Task to complete:
Copy out the records verbatim, starting at the line that contains "The width and height of the screenshot is (989, 711)." and ending at the last line of the records.
- - -
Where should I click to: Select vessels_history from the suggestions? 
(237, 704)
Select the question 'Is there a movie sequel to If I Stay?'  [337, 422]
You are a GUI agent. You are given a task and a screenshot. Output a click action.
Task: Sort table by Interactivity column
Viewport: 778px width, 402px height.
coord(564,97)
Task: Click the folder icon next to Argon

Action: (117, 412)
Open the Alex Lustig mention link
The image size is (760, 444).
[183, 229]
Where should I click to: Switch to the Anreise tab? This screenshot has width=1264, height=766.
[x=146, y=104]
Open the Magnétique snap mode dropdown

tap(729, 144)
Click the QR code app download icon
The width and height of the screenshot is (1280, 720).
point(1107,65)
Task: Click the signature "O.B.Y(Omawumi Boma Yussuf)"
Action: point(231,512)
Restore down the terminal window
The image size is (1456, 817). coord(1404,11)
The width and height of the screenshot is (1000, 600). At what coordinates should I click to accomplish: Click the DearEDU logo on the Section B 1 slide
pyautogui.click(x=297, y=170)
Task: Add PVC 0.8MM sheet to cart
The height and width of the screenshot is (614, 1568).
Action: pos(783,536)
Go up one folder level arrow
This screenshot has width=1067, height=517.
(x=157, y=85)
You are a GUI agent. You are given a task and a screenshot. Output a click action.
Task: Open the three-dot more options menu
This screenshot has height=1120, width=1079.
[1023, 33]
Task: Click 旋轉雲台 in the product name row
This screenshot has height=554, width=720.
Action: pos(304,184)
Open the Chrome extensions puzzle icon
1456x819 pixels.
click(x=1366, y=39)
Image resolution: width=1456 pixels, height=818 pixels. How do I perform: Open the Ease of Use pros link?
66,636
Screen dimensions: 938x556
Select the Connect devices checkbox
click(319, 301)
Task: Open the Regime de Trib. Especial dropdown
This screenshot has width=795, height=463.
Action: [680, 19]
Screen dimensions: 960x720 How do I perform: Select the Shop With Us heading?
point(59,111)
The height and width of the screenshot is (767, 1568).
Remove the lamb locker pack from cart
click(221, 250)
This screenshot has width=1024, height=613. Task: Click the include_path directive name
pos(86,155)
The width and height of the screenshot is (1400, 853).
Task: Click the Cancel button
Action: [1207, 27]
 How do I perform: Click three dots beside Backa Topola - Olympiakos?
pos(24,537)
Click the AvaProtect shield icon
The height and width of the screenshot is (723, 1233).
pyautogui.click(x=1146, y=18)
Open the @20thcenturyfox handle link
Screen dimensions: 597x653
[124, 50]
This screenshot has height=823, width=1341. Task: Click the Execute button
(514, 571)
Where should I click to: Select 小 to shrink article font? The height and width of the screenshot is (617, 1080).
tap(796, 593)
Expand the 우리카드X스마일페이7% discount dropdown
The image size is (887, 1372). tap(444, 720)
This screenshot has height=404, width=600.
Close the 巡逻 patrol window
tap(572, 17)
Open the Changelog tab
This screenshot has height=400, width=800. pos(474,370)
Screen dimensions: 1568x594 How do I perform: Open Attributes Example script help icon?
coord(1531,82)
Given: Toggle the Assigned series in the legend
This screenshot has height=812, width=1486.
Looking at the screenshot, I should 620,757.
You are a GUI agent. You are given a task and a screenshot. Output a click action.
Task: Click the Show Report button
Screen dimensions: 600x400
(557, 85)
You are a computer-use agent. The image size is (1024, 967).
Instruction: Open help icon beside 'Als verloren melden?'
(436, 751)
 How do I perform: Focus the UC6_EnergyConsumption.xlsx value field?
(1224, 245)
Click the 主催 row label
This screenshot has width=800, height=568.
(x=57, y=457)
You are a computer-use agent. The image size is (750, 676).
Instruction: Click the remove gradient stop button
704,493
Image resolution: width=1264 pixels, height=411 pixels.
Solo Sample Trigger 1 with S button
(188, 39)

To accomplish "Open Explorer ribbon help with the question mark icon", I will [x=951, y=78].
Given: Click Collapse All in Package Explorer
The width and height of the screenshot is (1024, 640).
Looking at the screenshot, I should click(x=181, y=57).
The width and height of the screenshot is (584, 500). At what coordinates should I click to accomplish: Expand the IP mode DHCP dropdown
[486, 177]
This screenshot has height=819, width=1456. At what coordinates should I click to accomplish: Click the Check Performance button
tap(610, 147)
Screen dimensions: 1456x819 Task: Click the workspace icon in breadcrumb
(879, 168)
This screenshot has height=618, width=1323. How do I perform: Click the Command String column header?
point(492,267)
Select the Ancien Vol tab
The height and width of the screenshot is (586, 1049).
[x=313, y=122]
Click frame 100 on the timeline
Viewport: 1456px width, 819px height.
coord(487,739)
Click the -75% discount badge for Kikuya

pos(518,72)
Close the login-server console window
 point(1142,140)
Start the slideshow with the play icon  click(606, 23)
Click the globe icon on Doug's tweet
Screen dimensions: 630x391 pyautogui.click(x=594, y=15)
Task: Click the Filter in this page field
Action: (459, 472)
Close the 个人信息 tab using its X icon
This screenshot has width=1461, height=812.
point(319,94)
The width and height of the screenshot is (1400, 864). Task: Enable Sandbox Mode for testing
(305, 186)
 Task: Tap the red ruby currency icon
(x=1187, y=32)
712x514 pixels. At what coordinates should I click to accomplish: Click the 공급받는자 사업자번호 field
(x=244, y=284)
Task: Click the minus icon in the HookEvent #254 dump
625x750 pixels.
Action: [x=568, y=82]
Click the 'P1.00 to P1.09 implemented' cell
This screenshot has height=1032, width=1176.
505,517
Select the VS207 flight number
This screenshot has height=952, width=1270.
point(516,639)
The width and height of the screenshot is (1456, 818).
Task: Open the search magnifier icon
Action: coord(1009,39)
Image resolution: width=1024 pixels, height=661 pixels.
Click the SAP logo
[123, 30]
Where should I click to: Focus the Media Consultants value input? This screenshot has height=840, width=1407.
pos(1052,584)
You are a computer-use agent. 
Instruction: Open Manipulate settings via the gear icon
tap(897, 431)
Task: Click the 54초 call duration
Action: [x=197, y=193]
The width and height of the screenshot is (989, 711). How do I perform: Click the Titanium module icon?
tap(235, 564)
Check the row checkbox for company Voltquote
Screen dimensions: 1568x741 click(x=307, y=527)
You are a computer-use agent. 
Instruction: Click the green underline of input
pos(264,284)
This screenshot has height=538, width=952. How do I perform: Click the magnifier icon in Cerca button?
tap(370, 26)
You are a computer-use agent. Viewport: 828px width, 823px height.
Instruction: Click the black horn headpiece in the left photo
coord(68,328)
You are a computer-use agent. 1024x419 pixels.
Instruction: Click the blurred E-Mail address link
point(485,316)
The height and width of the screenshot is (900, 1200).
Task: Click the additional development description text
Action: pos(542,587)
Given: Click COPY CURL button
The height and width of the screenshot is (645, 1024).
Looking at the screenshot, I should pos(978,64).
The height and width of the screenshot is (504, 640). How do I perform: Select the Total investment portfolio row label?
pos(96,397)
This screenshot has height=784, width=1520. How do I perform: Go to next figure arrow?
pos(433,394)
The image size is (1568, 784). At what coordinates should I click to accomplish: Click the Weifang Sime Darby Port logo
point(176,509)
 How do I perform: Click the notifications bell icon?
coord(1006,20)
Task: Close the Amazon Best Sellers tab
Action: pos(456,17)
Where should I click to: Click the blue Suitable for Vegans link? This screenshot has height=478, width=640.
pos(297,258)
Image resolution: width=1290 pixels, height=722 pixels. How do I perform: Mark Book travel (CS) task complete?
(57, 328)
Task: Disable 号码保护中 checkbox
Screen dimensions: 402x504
- - -
Reply:
The width and height of the screenshot is (989, 711). How do I perform: Click the Titanium module icon?
tap(235, 564)
Check the row checkbox for company Voltquote
Screen dimensions: 1568x741 click(x=307, y=527)
You are a computer-use agent. 
Instruction: Click the green underline of input
pos(264,284)
This screenshot has height=538, width=952. How do I perform: Click the magnifier icon in Cerca button?
tap(370, 26)
You are a computer-use agent. Viewport: 828px width, 823px height.
Instruction: Click the black horn headpiece in the left photo
coord(68,328)
You are a computer-use agent. 1024x419 pixels.
Instruction: Click the blurred E-Mail address link
point(485,316)
The height and width of the screenshot is (900, 1200).
Task: Click the additional development description text
Action: pos(542,587)
Given: Click COPY CURL button
The height and width of the screenshot is (645, 1024).
Looking at the screenshot, I should pos(978,64).
The height and width of the screenshot is (504, 640). How do I perform: Select the Total investment portfolio row label?
pos(96,397)
This screenshot has height=784, width=1520. How do I perform: Go to next figure arrow?
pos(433,394)
The image size is (1568, 784). At what coordinates should I click to accomplish: Click the Weifang Sime Darby Port logo
point(176,509)
 How do I perform: Click the notifications bell icon?
coord(1006,20)
Task: Close the Amazon Best Sellers tab
Action: pos(456,17)
Where should I click to: Click the blue Suitable for Vegans link? This screenshot has height=478, width=640.
pos(297,258)
Image resolution: width=1290 pixels, height=722 pixels. How do I perform: Mark Book travel (CS) task complete?
(57, 328)
Task: Disable 号码保护中 checkbox
Screen dimensions: 402x504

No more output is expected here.